Like Portland, rural communities across Oregon are experiencing a shortage of stable, affordable housing, most notably for low-income families.
But unlike Portland – where cranes loom large in neighborhood after neighborhood – finding someone ready to build in rural areas has proved a significant challenge.
What is a boon to developers in the City of Roses doesn’t even pencil out in a smaller, less competitive community such as Cave Junction, for example, nestled in Josephine County where the poverty rate reaches nearly 20 percent. Or in Junction City, where in this March 2-8 edition we talk with people scraping to make ends meet, and using food pantries to fill the gap.

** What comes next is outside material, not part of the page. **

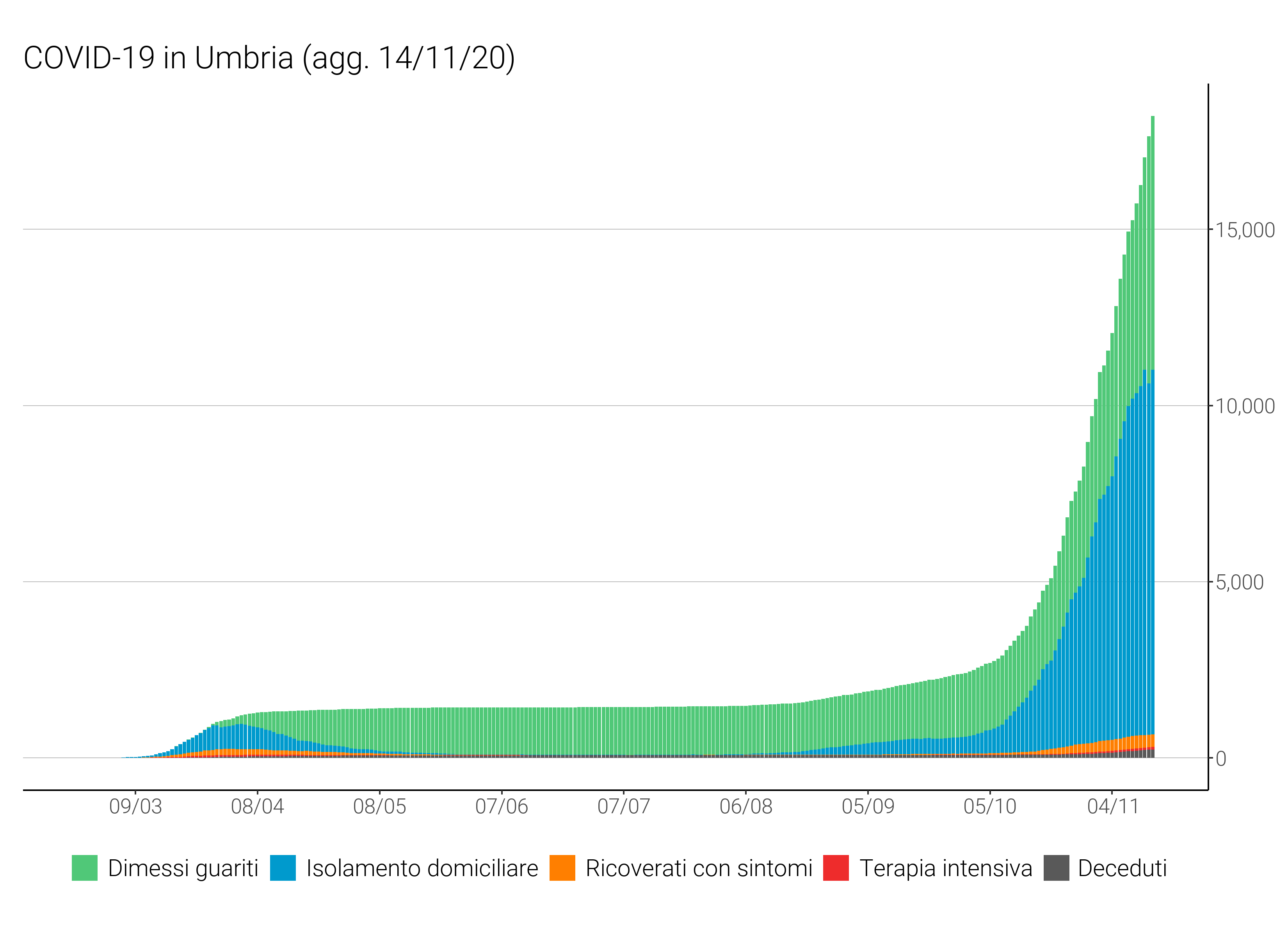
Task: Click the blue Isolamento domiciliare legend swatch
Action: (283, 868)
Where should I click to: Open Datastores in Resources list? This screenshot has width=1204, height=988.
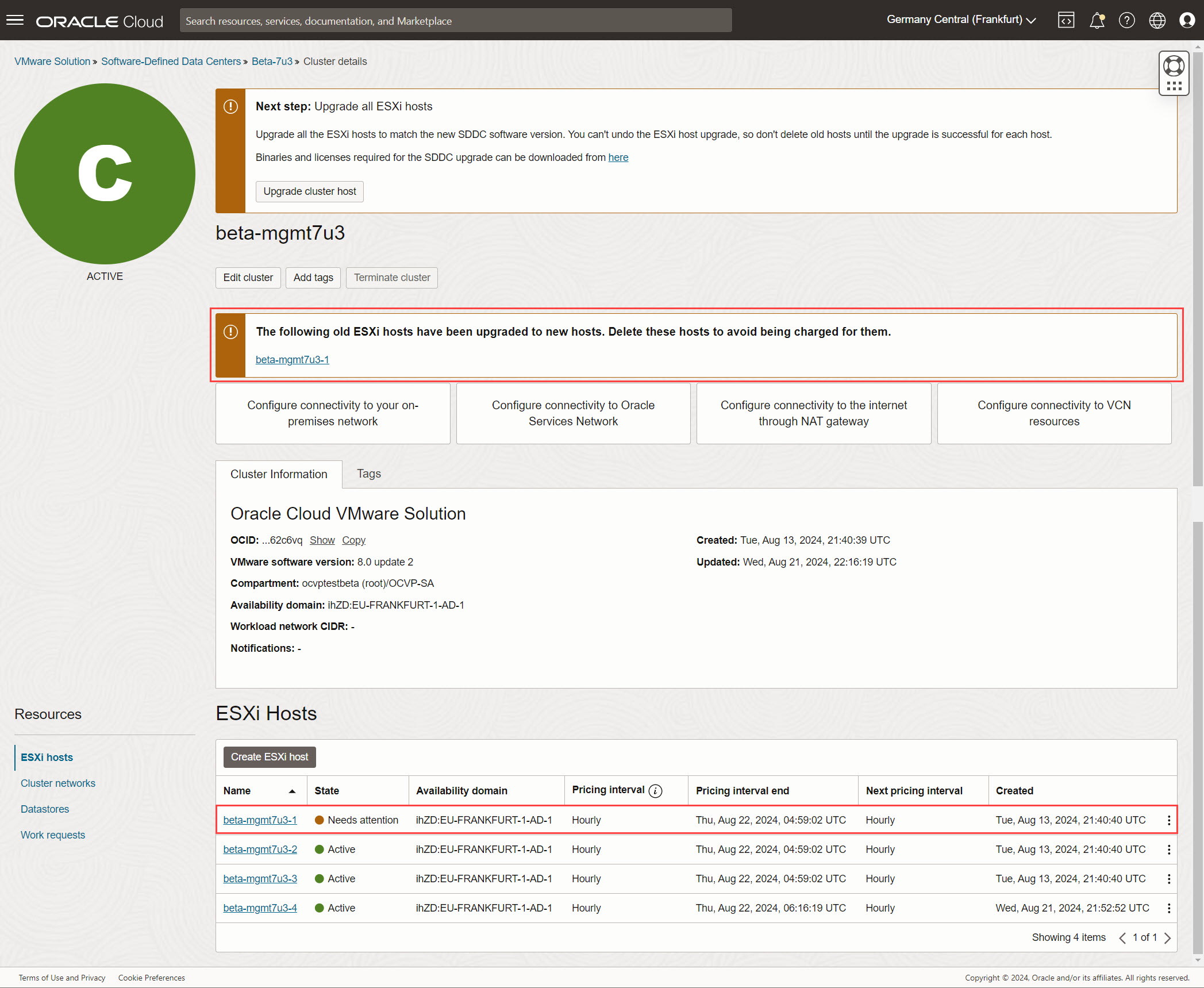[x=45, y=809]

In addition to suppressed wages and job opportunities leftover from the Great Recession, and on top of a housing void left when the bubble burst and construction came to a halt, rural communities are having a hard time finding someone simply to do the work. The fallout? There are home improvement grants to rehabilitate housing for rural communities through the USDA, but they go nowhere if a homeowner can’t get the required estimates to apply. And the limited number of those workers available causes project delays and increased costs as subcontractors travel across the state to reach worksites.
“Across the state, but particularly in areas outside of the I-5 corridor, the counties and cities have heard that there are fewer licensed sub-contractors to bid on work for housing developments,” according to a statement from the League of Oregon Cities, which testified in Salem in support of a new policy. “This shortage has two impacts; one is that the cost to hire these licensed trades is higher than normal, driving up construction and housing costs, and second it delays projects moving forward as developers look for available trades to provide plumbing and electrical installments.”
This week, lawmakers advanced a bill that seeks to put more electricians, plumbers and other subcontractors to work in rural communities. House Bill 4144, championed by Gov. Kate Brown’s office, will waive some licensing fees for qualified, experienced contractors and provide a path of financial support for small business owners provided they contract outside of the Willamette Valley. The ultimate goal, according to the Governor’s Office, is to expand the industry workforce along with the availability of affordable housing. Another goal is to spur small businesses and contractors to hang their shingle in small communities across the state.
This is an important step forward, and one that will not cost taxpayers a penny. This isn’t charity, but a bureaucratic adjustment to the systemic and national nature of our housing crisis, one that counters the popular notion of measuring housing support according to the deserving or the undeserving.
For many families, money is part of the problem, but so is simply having access to safe and stable housing. Whereas 5 percent is considered a balanced vacancy rate for rental units, rural counties such as Deschutes, Crook and Jefferson are seeing rental vacancy rates at less than 1 percent, according to a state audit.
There are market forces, indeed, but there are also stagnant incomes for lifelong Oregonians due to a lack of economic opportunities. The disparity between household income and the price of housing is far greater in rural Oregon than the rest of the nation as a whole, according to the state Office of Economic Analysis. And across Oregon, people are aging into an expensive future with incomes frozen in the past. This isn’t about pulling up a bootstrap or two – this is a systemic problem.
Our report on the Lane County food pantry and the Oregon Food Bank (in the March 2-8 edition of Street Roots) highlights why this is more than a local problem. The pressure of housing instability pushes against all of our resources. The charitable services intended for what were once temporary extremes are now stretched to cover a new normal. What was adequate before is inadequate today. What supporters gave last year won’t cover what is needed in the next. Fundamentally, crisis assistance cannot absorb the large-scale failures in our housing market.
The success of the subcontractor initiative can be amplified by additional actions now waiting the Legislature’s approval. Lawmakers can bolster this work by passing an increase to the document recording fee from $20 to $60. It is the state’s only ongoing, stable source of funding for affordable housing and was recently a key source for allocating nearly $9 million to build housing for Oregon veterans.
We take another step forward with House Joint Resolution 201, recently passed by the House. The resolution refers to voters a constitutional amendment that would create an exemption for affordable housing around local bonding laws, giving local governments the flexibility to combine funding sources to house low-income individuals and families.
It’s common sense for local governments to be able to leverage the maximum funding available to support one of our most pressing needs: housing.